● Source material:
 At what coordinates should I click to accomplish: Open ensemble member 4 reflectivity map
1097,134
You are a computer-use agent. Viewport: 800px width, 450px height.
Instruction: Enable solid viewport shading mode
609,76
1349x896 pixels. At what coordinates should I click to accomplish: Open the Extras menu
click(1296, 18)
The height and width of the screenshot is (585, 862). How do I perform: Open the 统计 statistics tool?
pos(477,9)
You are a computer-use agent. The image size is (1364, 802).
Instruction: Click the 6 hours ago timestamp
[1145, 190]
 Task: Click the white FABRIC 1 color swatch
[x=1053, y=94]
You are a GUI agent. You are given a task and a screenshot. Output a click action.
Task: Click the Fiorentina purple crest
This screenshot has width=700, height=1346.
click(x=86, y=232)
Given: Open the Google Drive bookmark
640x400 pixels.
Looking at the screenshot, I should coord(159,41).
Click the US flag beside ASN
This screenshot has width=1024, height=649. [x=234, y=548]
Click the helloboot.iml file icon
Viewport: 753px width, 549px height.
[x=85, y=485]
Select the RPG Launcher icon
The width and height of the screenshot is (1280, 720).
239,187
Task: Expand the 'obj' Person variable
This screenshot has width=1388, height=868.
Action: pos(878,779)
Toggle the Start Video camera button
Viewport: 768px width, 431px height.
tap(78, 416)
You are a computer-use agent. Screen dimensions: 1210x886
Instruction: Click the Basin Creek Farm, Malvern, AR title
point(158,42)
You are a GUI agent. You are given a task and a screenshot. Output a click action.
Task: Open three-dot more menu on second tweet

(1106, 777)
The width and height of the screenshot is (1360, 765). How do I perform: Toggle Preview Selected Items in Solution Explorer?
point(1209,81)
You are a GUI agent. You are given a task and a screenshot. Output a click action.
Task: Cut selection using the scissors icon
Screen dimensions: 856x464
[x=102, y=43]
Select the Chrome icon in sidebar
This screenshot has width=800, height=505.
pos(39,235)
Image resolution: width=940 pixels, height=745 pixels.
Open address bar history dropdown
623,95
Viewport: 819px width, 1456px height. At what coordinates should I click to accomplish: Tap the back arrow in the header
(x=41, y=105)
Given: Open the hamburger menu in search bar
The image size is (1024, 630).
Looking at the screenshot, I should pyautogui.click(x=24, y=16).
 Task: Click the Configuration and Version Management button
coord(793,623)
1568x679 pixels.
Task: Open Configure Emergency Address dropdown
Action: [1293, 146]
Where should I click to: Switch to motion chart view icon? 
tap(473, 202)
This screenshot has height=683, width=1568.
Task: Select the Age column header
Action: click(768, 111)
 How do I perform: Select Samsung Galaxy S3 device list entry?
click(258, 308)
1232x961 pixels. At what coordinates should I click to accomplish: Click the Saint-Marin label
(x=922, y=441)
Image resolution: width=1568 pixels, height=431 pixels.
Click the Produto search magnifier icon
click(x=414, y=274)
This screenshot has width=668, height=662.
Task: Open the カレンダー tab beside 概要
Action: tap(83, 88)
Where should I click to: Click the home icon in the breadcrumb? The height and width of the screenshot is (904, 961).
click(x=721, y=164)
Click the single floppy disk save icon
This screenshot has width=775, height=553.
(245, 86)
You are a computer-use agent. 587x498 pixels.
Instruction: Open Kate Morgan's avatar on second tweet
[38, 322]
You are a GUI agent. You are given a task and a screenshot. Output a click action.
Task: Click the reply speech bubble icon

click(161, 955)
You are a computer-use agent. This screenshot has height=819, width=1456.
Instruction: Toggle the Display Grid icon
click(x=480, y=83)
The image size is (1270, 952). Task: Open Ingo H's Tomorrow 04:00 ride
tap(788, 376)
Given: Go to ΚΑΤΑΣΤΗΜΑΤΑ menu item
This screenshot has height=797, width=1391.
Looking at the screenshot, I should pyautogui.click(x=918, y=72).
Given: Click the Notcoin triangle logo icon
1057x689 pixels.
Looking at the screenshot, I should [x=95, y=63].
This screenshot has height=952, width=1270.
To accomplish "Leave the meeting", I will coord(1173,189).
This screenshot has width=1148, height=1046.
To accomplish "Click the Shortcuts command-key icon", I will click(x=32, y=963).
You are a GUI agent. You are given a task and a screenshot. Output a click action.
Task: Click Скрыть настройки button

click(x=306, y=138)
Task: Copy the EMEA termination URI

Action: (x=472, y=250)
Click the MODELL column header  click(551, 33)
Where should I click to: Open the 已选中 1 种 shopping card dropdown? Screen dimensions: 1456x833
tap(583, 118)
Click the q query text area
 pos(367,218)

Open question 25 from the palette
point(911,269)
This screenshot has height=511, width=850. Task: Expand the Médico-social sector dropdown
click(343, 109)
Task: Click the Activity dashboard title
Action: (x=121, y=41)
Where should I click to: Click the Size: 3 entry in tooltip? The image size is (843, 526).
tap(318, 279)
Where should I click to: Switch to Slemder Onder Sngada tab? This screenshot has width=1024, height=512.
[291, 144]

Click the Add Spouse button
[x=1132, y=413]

● Stated goal:
Update all the items by replacing "computer-use agent" with "desktop agent" everywhere it appears, leaving everything else unchanged.

● Exercise result:
 At what coordinates should I click to accomplish: Open ensemble member 4 reflectivity map
1097,134
You are a desktop agent. Viewport: 800px width, 450px height.
Instruction: Enable solid viewport shading mode
609,76
1349x896 pixels. At what coordinates should I click to accomplish: Open the Extras menu
click(1296, 18)
The height and width of the screenshot is (585, 862). How do I perform: Open the 统计 statistics tool?
pos(477,9)
You are a desktop agent. The image size is (1364, 802).
Instruction: Click the 6 hours ago timestamp
[1145, 190]
 Task: Click the white FABRIC 1 color swatch
[x=1053, y=94]
You are a GUI agent. You are given a task and a screenshot. Output a click action.
Task: Click the Fiorentina purple crest
This screenshot has width=700, height=1346.
click(x=86, y=232)
Given: Open the Google Drive bookmark
640x400 pixels.
Looking at the screenshot, I should coord(159,41).
Click the US flag beside ASN
This screenshot has width=1024, height=649. [x=234, y=548]
Click the helloboot.iml file icon
Viewport: 753px width, 549px height.
[x=85, y=485]
Select the RPG Launcher icon
The width and height of the screenshot is (1280, 720).
239,187
Task: Expand the 'obj' Person variable
This screenshot has width=1388, height=868.
Action: pos(878,779)
Toggle the Start Video camera button
Viewport: 768px width, 431px height.
tap(78, 416)
You are a desktop agent. Screen dimensions: 1210x886
Instruction: Click the Basin Creek Farm, Malvern, AR title
point(158,42)
You are a GUI agent. You are given a task and a screenshot. Output a click action.
Task: Open three-dot more menu on second tweet

(1106, 777)
The width and height of the screenshot is (1360, 765). How do I perform: Toggle Preview Selected Items in Solution Explorer?
point(1209,81)
You are a GUI agent. You are given a task and a screenshot. Output a click action.
Task: Cut selection using the scissors icon
Screen dimensions: 856x464
[x=102, y=43]
Select the Chrome icon in sidebar
This screenshot has width=800, height=505.
pos(39,235)
Image resolution: width=940 pixels, height=745 pixels.
Open address bar history dropdown
623,95
Viewport: 819px width, 1456px height. At what coordinates should I click to accomplish: Tap the back arrow in the header
(x=41, y=105)
Given: Open the hamburger menu in search bar
The image size is (1024, 630).
Looking at the screenshot, I should pyautogui.click(x=24, y=16).
 Task: Click the Configuration and Version Management button
coord(793,623)
1568x679 pixels.
Task: Open Configure Emergency Address dropdown
Action: [1293, 146]
Where should I click to: Switch to motion chart view icon? 
tap(473, 202)
This screenshot has height=683, width=1568.
Task: Select the Age column header
Action: click(768, 111)
 How do I perform: Select Samsung Galaxy S3 device list entry?
click(258, 308)
1232x961 pixels. At what coordinates should I click to accomplish: Click the Saint-Marin label
(x=922, y=441)
Image resolution: width=1568 pixels, height=431 pixels.
Click the Produto search magnifier icon
click(x=414, y=274)
This screenshot has width=668, height=662.
Task: Open the カレンダー tab beside 概要
Action: tap(83, 88)
Where should I click to: Click the home icon in the breadcrumb? The height and width of the screenshot is (904, 961).
click(x=721, y=164)
Click the single floppy disk save icon
This screenshot has width=775, height=553.
(245, 86)
You are a desktop agent. 587x498 pixels.
Instruction: Open Kate Morgan's avatar on second tweet
[38, 322]
You are a GUI agent. You are given a task and a screenshot. Output a click action.
Task: Click the reply speech bubble icon

click(161, 955)
You are a desktop agent. This screenshot has height=819, width=1456.
Instruction: Toggle the Display Grid icon
click(x=480, y=83)
The image size is (1270, 952). Task: Open Ingo H's Tomorrow 04:00 ride
tap(788, 376)
Given: Go to ΚΑΤΑΣΤΗΜΑΤΑ menu item
This screenshot has height=797, width=1391.
Looking at the screenshot, I should pyautogui.click(x=918, y=72).
Given: Click the Notcoin triangle logo icon
1057x689 pixels.
Looking at the screenshot, I should [x=95, y=63].
This screenshot has height=952, width=1270.
To accomplish "Leave the meeting", I will coord(1173,189).
This screenshot has width=1148, height=1046.
To accomplish "Click the Shortcuts command-key icon", I will click(x=32, y=963).
You are a GUI agent. You are given a task and a screenshot. Output a click action.
Task: Click Скрыть настройки button

click(x=306, y=138)
Task: Copy the EMEA termination URI

Action: (x=472, y=250)
Click the MODELL column header  click(551, 33)
Where should I click to: Open the 已选中 1 种 shopping card dropdown? Screen dimensions: 1456x833
tap(583, 118)
Click the q query text area
 pos(367,218)

Open question 25 from the palette
point(911,269)
This screenshot has height=511, width=850. Task: Expand the Médico-social sector dropdown
click(343, 109)
Task: Click the Activity dashboard title
Action: (x=121, y=41)
Where should I click to: Click the Size: 3 entry in tooltip? The image size is (843, 526).
tap(318, 279)
Where should I click to: Switch to Slemder Onder Sngada tab? This screenshot has width=1024, height=512.
[291, 144]

Click the Add Spouse button
[x=1132, y=413]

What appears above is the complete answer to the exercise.